Source text |
* START *

Monday, April 17, 2023

Easy Rawlins by Walter Mosley

Just as I was diving into James Ellroy's twisted version of Los Angeles in the post-war era, along came Walter Mosley's first novel, Devil in a Blue Dress (1990). I grabbed it probably after hearing it reviewed on NPR. It was presented as a hardboiled LA crime story, but told from the perspective of someone who was never the protagonist in any of the classic stories; a black man. It's a good book and a terrific debut novel. It led me to read six more Easy Rawlins books as they came out as well as the first Socrates Fortlow book, Always Outnumbered, Always Outgunned (1997). The latter is an absolutely fantastic book, disappointingly filmed by Michael Apted and starring Laurence Fishburne. 

Ezekiel "Easy" Rawlins is a WWII veteran and aircraft factory worker when he falls into investigating the location of a white woman who frequents black bars. Worried about paying his mortgage after losing his job, Rawlins agrees. Along with the expected twists and dangers from a hardboiled mystery, Mosley delivers plenty about race and class in post-war America. It's not a perfect book - there's a bit too much deus ex machina via a certain character - but it's a damn good one. The movie, starring Denzel Washington as Easy and Don Cheadle as Mouse (which is the first time I noticed him and he blew away everyone else on the screen and in the theater), is solid, too.

* END *

Set tasks |
• a. Answer these about the Easy Rawlins post:
(i) In what year did Devil in a Blue Dress come out?
(ii) Who directed the film of Always Outnumbered, Always Outgunned?
(iii) Which actor played Mouse in the movie of Devil in a Blue Dress?
• b. Write the next paragraph of the Easy Rawlins post, picking up after its final sentence.
The rows further down are separate material with no tie to the Easy Rawlins post.

Data records |
* START *

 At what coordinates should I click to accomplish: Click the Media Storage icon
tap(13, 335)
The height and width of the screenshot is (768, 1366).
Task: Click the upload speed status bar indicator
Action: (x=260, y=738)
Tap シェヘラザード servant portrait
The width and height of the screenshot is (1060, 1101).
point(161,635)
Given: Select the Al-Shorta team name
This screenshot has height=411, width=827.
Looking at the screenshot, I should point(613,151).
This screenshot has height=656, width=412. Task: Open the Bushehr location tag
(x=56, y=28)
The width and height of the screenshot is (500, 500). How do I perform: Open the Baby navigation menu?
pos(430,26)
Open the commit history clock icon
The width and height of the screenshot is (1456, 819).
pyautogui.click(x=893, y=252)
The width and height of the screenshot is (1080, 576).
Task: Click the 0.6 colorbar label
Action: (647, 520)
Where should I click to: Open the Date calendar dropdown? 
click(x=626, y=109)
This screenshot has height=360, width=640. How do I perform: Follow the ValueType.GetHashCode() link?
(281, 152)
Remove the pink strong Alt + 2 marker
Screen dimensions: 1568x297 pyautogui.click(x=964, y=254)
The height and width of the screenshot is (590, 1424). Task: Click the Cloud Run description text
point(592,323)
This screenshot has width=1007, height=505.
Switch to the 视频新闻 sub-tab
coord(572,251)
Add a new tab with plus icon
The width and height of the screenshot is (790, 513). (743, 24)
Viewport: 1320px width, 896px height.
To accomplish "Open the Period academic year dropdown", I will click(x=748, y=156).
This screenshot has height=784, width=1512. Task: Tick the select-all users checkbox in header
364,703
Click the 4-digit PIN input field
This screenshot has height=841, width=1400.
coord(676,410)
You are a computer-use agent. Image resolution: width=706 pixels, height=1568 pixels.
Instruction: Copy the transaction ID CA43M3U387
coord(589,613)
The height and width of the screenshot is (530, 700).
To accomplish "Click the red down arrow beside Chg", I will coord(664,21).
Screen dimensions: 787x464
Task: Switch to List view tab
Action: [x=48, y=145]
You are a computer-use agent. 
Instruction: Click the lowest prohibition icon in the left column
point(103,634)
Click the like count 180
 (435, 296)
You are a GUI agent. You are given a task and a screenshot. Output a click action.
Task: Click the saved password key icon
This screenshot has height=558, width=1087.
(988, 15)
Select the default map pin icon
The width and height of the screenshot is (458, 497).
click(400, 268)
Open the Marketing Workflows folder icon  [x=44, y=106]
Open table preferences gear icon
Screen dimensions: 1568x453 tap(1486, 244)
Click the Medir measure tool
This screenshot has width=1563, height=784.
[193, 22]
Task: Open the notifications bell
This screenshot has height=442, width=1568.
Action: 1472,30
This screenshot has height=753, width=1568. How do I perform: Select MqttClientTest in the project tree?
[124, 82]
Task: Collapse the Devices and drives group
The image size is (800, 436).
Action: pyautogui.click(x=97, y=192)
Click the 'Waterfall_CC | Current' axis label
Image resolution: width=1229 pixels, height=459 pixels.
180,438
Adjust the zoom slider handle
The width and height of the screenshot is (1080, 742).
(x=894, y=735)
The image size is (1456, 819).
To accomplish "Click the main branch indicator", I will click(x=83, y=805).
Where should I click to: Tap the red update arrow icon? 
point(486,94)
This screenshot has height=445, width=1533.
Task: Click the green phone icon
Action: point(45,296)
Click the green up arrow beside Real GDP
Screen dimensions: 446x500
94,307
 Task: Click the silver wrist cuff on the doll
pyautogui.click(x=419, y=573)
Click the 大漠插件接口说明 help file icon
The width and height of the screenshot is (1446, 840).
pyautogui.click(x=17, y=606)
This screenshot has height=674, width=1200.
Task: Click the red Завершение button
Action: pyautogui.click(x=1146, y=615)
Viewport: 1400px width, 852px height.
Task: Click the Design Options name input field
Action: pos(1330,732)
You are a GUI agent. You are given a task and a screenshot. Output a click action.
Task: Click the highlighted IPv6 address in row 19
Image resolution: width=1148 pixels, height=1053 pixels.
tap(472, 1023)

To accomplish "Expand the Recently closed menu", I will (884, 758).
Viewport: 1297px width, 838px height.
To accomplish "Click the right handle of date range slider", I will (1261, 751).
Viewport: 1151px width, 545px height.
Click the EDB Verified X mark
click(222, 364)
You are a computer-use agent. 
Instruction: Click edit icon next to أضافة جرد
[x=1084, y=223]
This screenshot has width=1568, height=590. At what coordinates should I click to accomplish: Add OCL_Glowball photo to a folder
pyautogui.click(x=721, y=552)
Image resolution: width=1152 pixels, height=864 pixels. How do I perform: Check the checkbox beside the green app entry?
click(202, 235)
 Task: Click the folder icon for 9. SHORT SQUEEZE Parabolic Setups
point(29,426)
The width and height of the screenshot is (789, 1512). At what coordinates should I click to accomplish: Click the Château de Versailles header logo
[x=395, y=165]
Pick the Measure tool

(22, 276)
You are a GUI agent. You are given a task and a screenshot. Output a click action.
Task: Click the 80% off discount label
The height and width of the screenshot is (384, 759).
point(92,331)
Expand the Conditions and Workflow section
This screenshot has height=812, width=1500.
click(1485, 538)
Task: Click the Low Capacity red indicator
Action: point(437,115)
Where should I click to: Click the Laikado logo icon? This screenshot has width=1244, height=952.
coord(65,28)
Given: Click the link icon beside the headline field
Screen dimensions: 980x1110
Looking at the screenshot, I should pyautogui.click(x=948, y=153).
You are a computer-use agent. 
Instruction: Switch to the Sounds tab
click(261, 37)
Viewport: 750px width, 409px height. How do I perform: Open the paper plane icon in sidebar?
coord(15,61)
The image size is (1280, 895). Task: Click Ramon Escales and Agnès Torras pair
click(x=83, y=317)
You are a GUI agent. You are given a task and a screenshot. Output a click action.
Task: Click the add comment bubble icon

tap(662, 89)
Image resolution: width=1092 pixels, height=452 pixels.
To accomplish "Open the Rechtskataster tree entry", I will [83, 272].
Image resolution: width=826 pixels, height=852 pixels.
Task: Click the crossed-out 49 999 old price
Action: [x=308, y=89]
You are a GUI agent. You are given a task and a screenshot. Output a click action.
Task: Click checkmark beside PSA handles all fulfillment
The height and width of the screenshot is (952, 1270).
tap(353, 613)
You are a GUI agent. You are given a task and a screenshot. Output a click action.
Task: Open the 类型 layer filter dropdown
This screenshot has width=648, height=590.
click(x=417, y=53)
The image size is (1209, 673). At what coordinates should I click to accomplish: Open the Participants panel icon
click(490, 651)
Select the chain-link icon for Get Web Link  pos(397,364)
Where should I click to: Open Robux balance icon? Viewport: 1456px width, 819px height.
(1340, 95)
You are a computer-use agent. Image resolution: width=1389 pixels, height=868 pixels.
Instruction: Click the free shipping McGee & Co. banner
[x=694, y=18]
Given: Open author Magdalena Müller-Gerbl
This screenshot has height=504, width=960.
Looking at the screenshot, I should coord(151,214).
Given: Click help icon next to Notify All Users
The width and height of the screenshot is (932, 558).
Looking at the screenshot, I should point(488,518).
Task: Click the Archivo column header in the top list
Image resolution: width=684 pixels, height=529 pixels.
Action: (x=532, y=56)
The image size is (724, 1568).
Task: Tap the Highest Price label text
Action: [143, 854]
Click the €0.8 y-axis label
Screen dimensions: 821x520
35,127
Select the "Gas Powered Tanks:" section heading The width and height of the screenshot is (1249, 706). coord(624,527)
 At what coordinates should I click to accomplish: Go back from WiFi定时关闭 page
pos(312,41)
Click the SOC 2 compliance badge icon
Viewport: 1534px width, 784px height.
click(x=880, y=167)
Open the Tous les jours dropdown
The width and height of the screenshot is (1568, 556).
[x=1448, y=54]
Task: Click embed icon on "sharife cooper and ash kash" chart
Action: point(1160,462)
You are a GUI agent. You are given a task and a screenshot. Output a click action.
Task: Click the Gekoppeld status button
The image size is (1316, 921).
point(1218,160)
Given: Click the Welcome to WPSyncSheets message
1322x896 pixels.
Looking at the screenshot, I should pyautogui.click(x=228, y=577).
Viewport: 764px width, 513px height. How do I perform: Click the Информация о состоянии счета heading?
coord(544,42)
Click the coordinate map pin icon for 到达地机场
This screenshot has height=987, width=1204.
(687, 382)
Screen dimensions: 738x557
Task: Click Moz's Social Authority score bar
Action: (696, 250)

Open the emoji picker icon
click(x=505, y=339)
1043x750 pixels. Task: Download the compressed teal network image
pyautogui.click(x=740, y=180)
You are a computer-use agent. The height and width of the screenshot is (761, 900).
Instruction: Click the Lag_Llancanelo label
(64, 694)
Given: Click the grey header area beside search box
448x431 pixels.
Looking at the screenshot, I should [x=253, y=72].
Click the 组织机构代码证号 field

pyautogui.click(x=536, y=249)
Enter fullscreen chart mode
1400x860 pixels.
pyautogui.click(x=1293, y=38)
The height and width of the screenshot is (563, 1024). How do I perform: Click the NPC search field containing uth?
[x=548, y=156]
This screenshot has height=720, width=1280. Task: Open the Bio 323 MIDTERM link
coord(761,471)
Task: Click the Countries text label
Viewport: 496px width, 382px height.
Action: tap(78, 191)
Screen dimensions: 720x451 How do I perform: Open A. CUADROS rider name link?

* END *

Responses to the tasks |
• a.
(i) 1990
(ii) Michael Apted
(iii) Don Cheadle

• b.
The first five books - Devil in a Blue Dress, A Red Death (1991), White Butterfly (1992), Black Betty (1994), and A Little Yellow Dog (1996) - are an absolutely terrific addition to the hardboiled canon. The speed of those five books' appearance is reflected in the headiness and urgency in Mosely's writing. Part of their goal is to open wide the genre and expand its purview beyond the same old white heroes. Nonetheless, they remain true to the tropes and forms. In the foreword to the 30th-anniversary edition of Devil, Mosely wrote:

Easy is not afraid of death. He cannot but follow his understanding of what is right and wrong. And he knows that the LAPD, the mayor and governor, the congress and president are not, in so many ways, reflective of his values. Every case he takes on is defined by his personal understanding of honesty and justice. In this way Easy is an inheritor of the mantle of the hardboiled private detective genre that started with Philip Marlowe and the Continental Op. He must make up his own mind as to what is legal and not legal, fair and balanced, in a world where corporate interests eclipse the individual nine times out of ten.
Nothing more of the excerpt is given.